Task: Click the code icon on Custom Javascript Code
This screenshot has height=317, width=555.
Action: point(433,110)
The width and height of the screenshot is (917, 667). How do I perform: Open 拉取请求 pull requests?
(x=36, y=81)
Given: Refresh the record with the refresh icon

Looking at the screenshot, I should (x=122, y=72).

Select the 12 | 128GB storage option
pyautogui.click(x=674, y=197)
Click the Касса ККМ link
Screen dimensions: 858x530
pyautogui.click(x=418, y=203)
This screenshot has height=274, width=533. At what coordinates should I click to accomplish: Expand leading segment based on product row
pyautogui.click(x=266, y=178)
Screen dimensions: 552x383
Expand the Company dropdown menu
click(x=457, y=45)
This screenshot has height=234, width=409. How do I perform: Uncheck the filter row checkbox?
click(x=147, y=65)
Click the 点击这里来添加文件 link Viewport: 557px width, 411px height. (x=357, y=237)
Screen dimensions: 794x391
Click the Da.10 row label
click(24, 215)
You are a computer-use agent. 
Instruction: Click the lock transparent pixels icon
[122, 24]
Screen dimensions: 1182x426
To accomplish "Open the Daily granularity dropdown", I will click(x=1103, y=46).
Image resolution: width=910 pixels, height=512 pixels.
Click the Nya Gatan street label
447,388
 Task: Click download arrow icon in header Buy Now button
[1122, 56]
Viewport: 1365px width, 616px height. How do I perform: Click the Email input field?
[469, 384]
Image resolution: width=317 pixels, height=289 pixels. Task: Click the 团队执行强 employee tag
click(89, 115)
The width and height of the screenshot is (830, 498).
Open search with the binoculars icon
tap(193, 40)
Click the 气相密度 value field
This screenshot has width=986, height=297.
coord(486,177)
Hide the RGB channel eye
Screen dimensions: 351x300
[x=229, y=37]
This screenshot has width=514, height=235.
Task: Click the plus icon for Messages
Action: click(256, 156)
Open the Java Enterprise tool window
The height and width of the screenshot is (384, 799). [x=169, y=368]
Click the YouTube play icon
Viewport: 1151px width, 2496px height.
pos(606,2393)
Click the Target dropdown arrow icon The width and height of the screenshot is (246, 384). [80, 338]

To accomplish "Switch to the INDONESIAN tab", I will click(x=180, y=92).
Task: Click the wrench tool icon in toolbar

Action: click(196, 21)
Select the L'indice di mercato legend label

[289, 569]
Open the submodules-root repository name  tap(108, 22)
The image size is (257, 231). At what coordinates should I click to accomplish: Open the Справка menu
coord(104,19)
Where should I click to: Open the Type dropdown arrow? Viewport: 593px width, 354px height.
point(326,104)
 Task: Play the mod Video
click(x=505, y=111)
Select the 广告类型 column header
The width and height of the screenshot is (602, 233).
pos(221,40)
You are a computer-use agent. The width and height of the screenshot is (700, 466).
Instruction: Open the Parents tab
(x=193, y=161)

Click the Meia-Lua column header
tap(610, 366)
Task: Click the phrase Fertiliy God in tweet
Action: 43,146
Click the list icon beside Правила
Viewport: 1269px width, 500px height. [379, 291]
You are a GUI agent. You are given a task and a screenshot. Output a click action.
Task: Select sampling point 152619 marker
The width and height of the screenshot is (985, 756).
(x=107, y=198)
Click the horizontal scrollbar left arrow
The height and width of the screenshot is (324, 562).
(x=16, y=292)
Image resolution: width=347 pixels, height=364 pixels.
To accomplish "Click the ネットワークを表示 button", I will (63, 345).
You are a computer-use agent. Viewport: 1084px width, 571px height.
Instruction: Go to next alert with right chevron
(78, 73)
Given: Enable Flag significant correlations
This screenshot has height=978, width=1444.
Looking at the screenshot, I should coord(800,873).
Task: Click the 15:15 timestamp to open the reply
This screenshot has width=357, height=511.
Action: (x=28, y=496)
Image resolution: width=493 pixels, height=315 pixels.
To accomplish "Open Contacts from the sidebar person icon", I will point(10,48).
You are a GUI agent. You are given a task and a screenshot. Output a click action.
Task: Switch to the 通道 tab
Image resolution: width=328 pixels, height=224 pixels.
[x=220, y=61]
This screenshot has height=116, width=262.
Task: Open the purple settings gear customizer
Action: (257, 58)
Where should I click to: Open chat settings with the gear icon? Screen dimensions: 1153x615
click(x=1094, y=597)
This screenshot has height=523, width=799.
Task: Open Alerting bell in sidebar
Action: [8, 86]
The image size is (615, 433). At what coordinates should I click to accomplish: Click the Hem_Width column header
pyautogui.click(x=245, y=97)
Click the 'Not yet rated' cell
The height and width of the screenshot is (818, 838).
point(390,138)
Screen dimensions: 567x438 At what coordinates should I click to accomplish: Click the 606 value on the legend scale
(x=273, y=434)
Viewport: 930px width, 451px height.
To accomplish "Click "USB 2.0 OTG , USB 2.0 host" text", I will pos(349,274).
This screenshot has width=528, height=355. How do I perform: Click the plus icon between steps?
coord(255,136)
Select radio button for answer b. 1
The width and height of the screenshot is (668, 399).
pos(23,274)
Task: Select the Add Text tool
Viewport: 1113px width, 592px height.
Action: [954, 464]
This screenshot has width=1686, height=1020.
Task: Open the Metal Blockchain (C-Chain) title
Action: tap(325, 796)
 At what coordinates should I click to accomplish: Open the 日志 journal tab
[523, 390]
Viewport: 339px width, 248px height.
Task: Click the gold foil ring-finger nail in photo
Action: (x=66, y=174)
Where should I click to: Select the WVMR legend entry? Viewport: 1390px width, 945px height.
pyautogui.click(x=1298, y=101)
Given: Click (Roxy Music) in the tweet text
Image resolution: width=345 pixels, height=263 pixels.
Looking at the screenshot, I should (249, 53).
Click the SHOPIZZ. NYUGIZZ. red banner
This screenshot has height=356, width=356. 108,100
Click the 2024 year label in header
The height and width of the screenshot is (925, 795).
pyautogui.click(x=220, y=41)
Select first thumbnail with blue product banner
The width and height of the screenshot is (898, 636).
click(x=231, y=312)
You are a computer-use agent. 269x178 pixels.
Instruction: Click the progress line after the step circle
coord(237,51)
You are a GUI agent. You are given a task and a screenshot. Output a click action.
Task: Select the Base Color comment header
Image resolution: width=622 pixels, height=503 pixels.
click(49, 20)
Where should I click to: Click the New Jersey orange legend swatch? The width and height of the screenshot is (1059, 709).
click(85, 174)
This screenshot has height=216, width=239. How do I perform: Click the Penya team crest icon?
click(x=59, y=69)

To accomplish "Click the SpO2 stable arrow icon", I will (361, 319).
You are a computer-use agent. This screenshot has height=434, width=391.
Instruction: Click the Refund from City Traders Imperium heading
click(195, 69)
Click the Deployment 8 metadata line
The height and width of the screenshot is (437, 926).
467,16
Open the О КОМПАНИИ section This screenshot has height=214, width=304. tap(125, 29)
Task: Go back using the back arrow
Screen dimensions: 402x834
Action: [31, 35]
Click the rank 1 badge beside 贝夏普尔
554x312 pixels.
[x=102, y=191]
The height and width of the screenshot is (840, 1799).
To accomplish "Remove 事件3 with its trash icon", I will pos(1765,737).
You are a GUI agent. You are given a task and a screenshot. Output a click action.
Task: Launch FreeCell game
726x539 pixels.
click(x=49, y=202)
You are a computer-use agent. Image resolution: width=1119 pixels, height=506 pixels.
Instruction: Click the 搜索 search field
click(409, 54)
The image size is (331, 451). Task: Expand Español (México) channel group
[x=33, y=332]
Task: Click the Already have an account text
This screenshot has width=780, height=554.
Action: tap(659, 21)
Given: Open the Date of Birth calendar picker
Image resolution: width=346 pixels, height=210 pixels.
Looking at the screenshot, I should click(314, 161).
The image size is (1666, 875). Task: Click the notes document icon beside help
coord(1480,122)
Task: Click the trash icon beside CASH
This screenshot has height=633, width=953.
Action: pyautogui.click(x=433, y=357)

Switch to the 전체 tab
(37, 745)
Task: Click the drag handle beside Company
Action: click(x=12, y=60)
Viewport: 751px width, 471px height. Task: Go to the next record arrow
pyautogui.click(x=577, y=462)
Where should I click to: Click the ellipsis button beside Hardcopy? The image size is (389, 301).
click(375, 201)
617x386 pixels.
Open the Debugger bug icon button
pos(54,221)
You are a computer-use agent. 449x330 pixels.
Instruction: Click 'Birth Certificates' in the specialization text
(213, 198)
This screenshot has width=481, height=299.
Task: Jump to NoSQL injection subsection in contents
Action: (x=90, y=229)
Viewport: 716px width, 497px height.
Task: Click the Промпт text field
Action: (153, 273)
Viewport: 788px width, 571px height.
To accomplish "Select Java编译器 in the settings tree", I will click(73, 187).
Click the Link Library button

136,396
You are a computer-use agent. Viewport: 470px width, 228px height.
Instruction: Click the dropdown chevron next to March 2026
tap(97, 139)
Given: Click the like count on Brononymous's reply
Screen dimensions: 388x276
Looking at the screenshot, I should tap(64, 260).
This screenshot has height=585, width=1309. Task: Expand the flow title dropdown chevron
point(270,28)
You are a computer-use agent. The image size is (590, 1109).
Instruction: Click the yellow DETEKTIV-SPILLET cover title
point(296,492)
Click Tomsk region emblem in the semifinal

> What you have to do: Determine the count of lines that include the word "computer" in the listing, and state nothing but that count.

> Exercise output: 9